* [LISTED ENTRIES]
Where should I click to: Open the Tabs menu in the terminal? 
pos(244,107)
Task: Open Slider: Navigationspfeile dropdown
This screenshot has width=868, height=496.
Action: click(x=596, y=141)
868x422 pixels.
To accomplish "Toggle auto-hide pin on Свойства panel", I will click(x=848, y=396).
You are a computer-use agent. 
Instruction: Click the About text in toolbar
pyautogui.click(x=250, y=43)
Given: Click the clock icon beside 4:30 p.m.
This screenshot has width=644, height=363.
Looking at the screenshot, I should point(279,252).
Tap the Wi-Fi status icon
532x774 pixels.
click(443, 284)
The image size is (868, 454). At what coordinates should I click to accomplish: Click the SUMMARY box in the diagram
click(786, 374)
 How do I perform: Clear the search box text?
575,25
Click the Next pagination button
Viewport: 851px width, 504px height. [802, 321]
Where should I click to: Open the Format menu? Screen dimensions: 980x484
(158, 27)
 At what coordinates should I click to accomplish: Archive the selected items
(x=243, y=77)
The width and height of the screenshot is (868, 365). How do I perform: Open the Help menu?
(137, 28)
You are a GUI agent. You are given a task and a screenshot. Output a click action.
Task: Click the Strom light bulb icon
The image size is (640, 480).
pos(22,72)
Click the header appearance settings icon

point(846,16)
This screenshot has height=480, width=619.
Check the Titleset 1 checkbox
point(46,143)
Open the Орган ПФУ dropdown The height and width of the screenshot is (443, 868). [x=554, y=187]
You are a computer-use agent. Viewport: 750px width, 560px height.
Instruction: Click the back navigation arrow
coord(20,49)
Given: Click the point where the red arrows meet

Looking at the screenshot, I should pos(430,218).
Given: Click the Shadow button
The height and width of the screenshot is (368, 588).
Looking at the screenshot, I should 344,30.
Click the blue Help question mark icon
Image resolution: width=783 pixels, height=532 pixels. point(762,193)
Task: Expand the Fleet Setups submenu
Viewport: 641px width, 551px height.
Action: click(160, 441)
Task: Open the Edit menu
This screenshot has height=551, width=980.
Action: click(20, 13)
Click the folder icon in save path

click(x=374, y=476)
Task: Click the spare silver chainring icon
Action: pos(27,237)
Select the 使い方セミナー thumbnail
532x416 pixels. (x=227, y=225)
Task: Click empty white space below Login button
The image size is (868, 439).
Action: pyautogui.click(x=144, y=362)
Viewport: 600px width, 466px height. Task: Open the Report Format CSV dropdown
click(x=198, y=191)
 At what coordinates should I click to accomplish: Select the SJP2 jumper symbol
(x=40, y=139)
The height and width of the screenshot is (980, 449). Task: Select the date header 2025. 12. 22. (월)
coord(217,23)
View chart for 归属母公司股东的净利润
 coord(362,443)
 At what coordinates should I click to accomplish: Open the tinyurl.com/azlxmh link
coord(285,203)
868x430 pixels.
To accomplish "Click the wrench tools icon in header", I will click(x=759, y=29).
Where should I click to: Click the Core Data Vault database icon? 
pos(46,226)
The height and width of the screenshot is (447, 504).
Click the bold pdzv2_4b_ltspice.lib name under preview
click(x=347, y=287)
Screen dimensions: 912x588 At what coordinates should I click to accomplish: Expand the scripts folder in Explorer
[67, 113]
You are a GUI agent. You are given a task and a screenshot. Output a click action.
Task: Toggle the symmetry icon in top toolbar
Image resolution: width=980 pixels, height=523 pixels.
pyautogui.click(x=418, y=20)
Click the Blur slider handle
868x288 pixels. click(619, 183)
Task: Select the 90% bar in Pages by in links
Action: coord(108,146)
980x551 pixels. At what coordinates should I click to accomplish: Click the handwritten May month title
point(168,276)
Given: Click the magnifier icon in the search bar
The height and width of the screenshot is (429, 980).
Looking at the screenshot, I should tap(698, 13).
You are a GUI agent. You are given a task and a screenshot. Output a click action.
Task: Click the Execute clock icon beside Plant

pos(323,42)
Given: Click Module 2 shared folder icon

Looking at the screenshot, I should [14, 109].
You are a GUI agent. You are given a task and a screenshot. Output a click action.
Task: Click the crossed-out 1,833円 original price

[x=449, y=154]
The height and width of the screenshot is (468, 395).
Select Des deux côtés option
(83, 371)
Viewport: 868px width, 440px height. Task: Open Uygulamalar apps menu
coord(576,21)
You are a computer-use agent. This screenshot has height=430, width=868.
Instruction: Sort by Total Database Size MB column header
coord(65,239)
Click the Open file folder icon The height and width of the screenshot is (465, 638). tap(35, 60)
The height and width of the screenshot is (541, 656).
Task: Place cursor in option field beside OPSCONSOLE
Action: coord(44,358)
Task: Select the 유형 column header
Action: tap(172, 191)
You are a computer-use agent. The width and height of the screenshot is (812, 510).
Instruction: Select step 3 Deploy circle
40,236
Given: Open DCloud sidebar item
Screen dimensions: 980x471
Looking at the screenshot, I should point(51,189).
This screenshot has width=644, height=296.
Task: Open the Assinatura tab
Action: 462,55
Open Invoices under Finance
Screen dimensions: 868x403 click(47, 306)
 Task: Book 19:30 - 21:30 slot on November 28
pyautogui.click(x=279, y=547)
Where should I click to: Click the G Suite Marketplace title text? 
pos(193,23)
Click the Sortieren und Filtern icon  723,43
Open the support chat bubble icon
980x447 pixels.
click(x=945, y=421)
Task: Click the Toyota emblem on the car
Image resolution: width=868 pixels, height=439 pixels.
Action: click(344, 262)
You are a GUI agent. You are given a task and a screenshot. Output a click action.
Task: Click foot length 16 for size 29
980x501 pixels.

* [EXERCISE REQUIREMENTS] Quote exactly the opening line of the material above and every line after it, up to and including the line that contains "Given: Click the clock icon beside 4:30 p.m.".

* [TASK OUTPUT]
Where should I click to: Open the Tabs menu in the terminal? 
pos(244,107)
Task: Open Slider: Navigationspfeile dropdown
This screenshot has width=868, height=496.
Action: click(x=596, y=141)
868x422 pixels.
To accomplish "Toggle auto-hide pin on Свойства panel", I will click(x=848, y=396).
You are a computer-use agent. 
Instruction: Click the About text in toolbar
pyautogui.click(x=250, y=43)
Given: Click the clock icon beside 4:30 p.m.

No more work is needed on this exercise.